═══ EXERCISE TEXT

Rasmussen: Americans Don’t Want House Plan
In the latest Rasmussen poll two thirds of Independent voters and 4 out of 5 Republicans say no bill passing is a better outcome than the House version(s) passing.
Not surprisingly, there is a huge partisan divide on this issue. Sixty percent (60%) of Democrats say passing the legislation in Congress would be the best course of action. However, 80% of Republicans take the opposite view. Among those not affiliated with either major party, 23% would like the Congressional reform to pass while 66% would rather the legislators take no action.
Voters who earn less than $20,000 a year are evenly divided but a majority of all other voters would prefer no action. Middle income voters, those who earn from $40,000 to $75,000 a year, are most strongly in favor of taking no action.
I’ve pointed out the weakness of the house version(s) several times here and in debates in many threads over at Little Green Footballs. It’s a cobbled together mess of input from staffers, lobbyists, and NGO’s. If you want to know who put what in the bill go back and look at who took Pelosi and Dingell staffers to lunch during the weeks prior to the initial draft releases.
This doesn’t mean that Americans are opposed to health care insurance reform – and remember, this bill does nothing to reform health care, it just reforms insuring care. So a few things that conservatives and the public are in favor of are in the bill, however they are tied to so many other negatives and unknowns that nobody wants the Pelosi version. Do the math: 40 percent of Democrats, 66 percent of Independents, and 80 percent of Republicans opposed. That’s a large majority opposed. If you are a Democrat you might say that Nancy and her staffers pretty much have let down the side on this.

══════

YOUR INSTRUCTIONS: Continue the post about the Rasmussen poll on the House health bill, starting after its last sentence.

═══ LISTED RECORDS

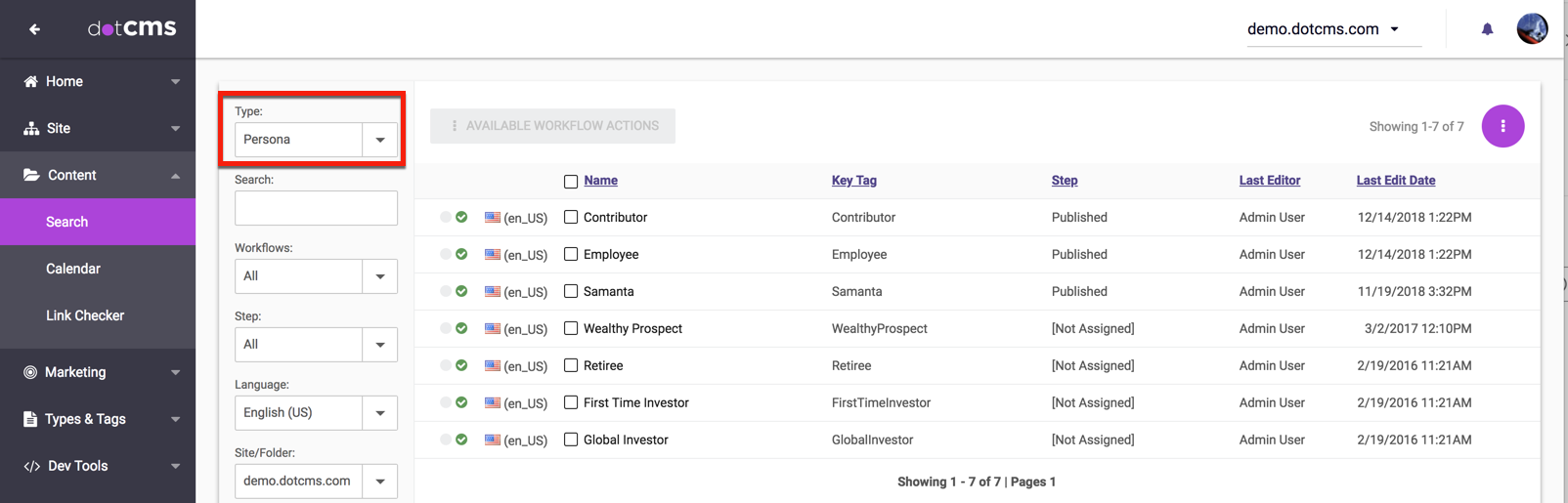Click the Site hierarchy icon in sidebar
Viewport: 1568px width, 503px height.
click(x=31, y=129)

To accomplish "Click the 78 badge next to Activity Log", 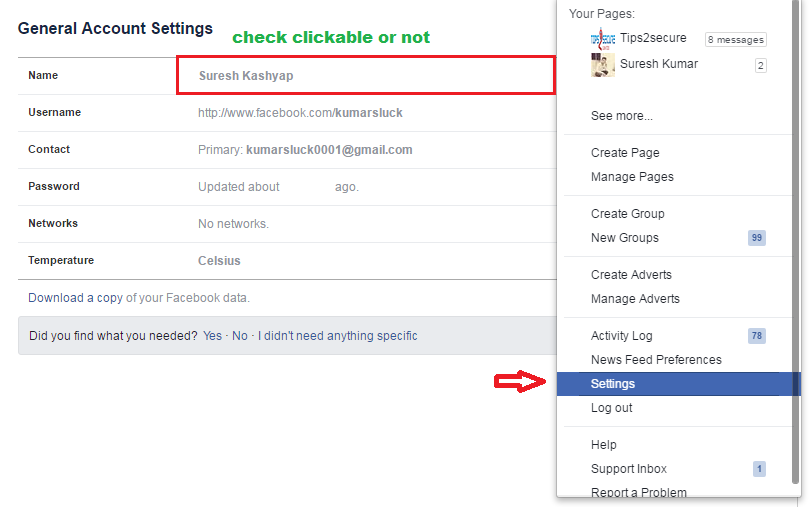I will (757, 336).
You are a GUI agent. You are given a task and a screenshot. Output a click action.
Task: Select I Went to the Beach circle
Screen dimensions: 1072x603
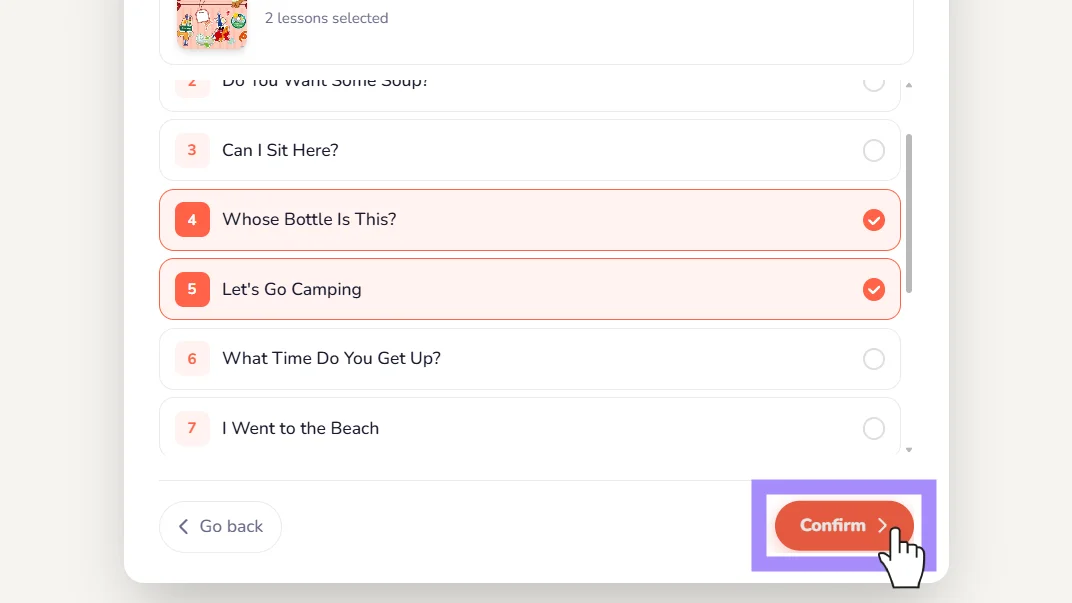click(x=874, y=429)
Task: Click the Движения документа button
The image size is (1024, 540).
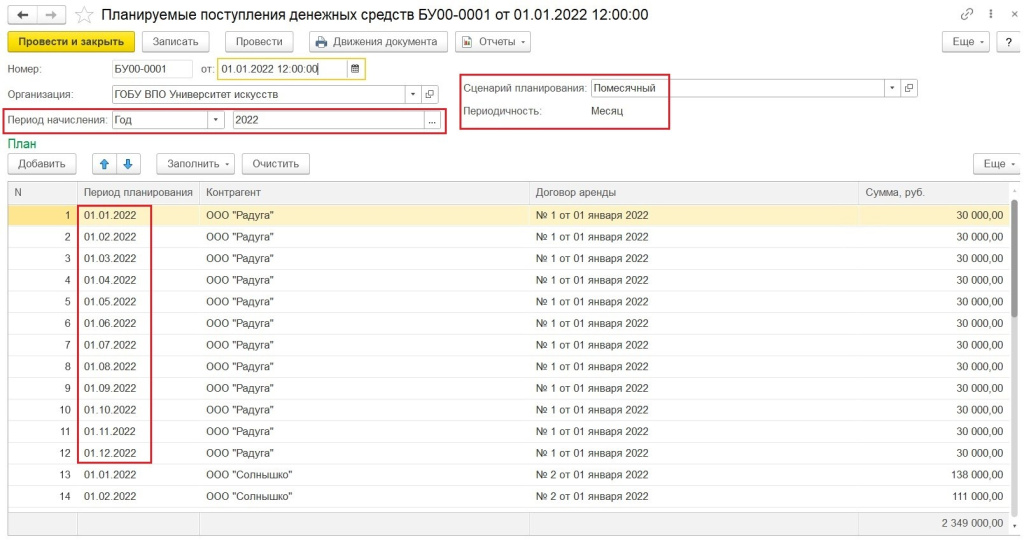Action: [378, 42]
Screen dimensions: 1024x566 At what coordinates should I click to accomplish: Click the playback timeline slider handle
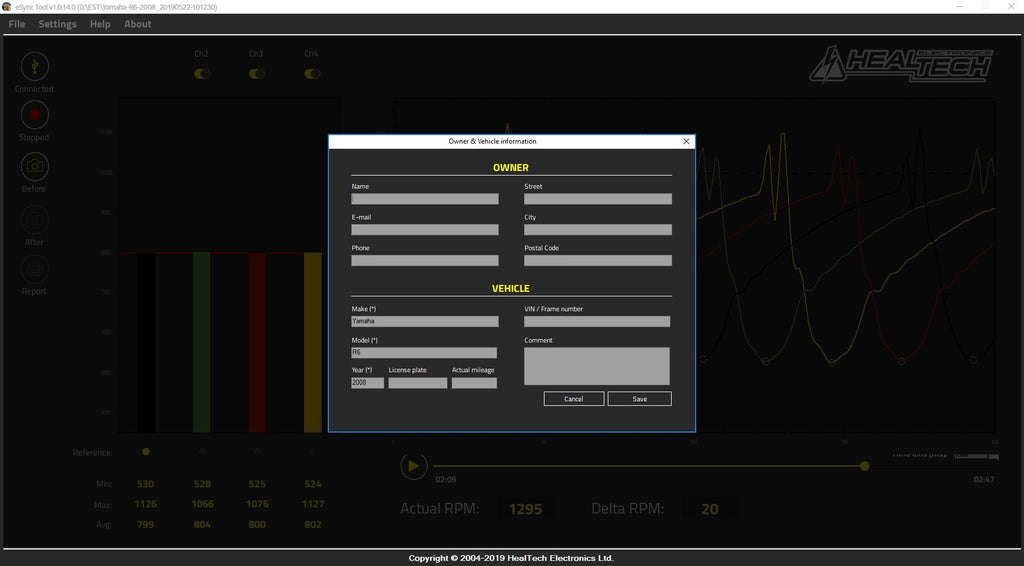pyautogui.click(x=864, y=466)
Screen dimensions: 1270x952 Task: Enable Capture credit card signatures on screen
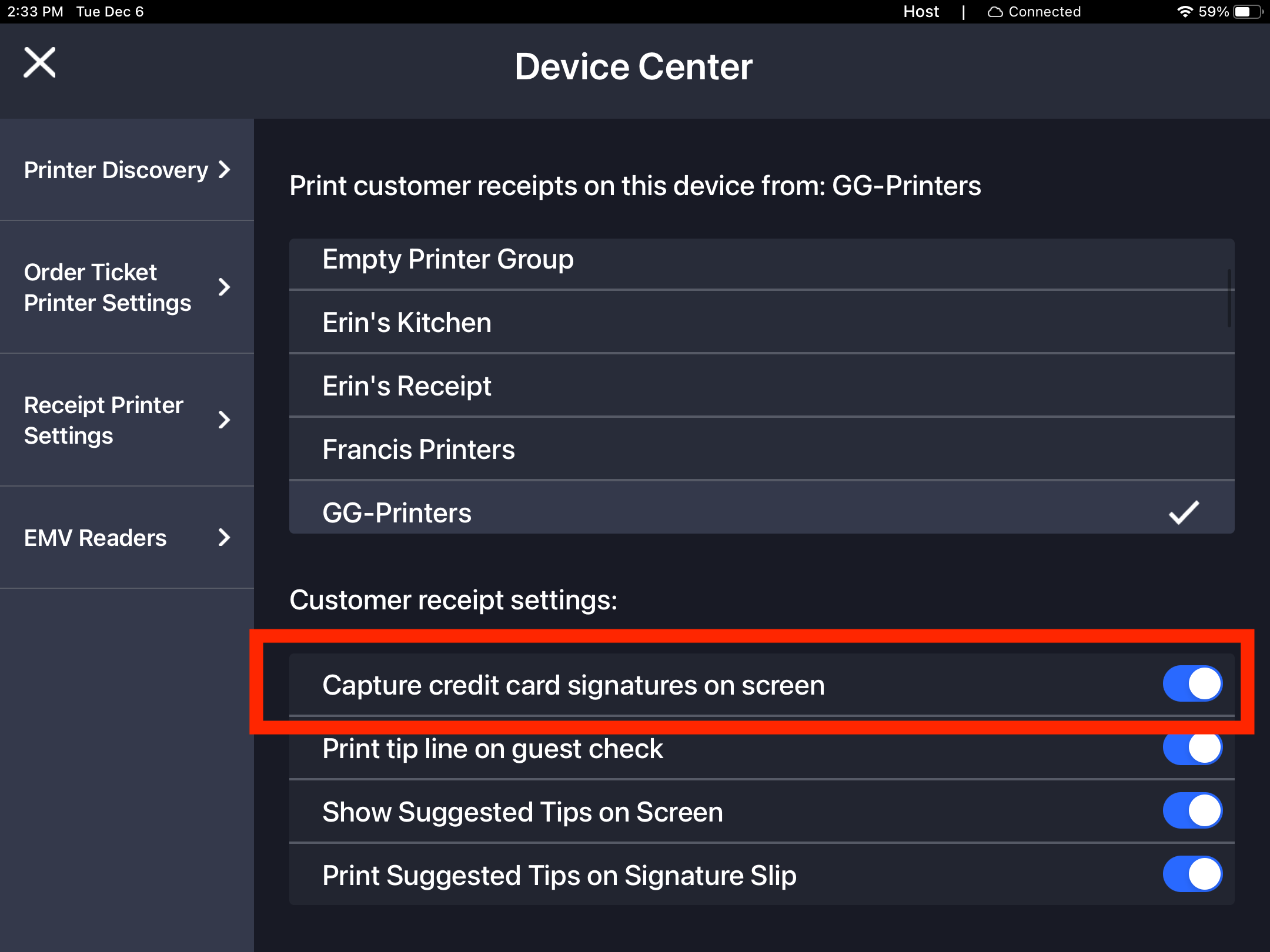pos(1191,683)
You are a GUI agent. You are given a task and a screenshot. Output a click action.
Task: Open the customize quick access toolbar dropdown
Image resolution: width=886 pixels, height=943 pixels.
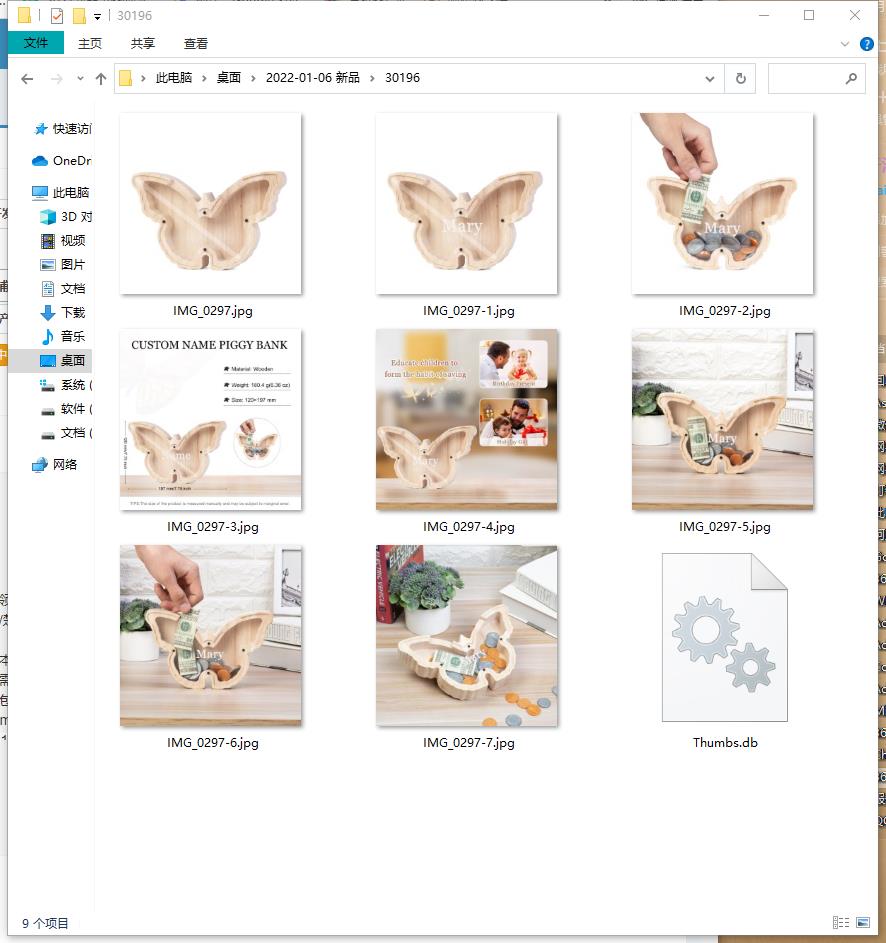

══════

RESULT FOR THIS TASK:
UPDATE: Here are just two examples of the problems with the bill – to be able to characterize the bill as “budget Neutral” the money has to come from somewhere. Try a takeaway of half a trillion from Medicare based on pie in the sky imaginary savings, and new taxes. This is why the CBO report rocked O’s world so hard. I think most Americans are going to figure out this shell game flim flam before the recess is over.
So the hardball questions aren’t really about death panels – they are about what are you cutting in Medicare?*** Who’s determining that? Whose Taxes are you raising and how?
***People dwelling in the real world know that the “cuts” are political legerdemain for “we’ll just hide the costs in Medicare and let the next generation deal with the shortfall.” The first time any senior died or got denied care post passage it would be nationwide news quicker than you could say “Schiavo” and you also know that the Erin Brokovich fans on the left would be demanding congressional investigations vociferously.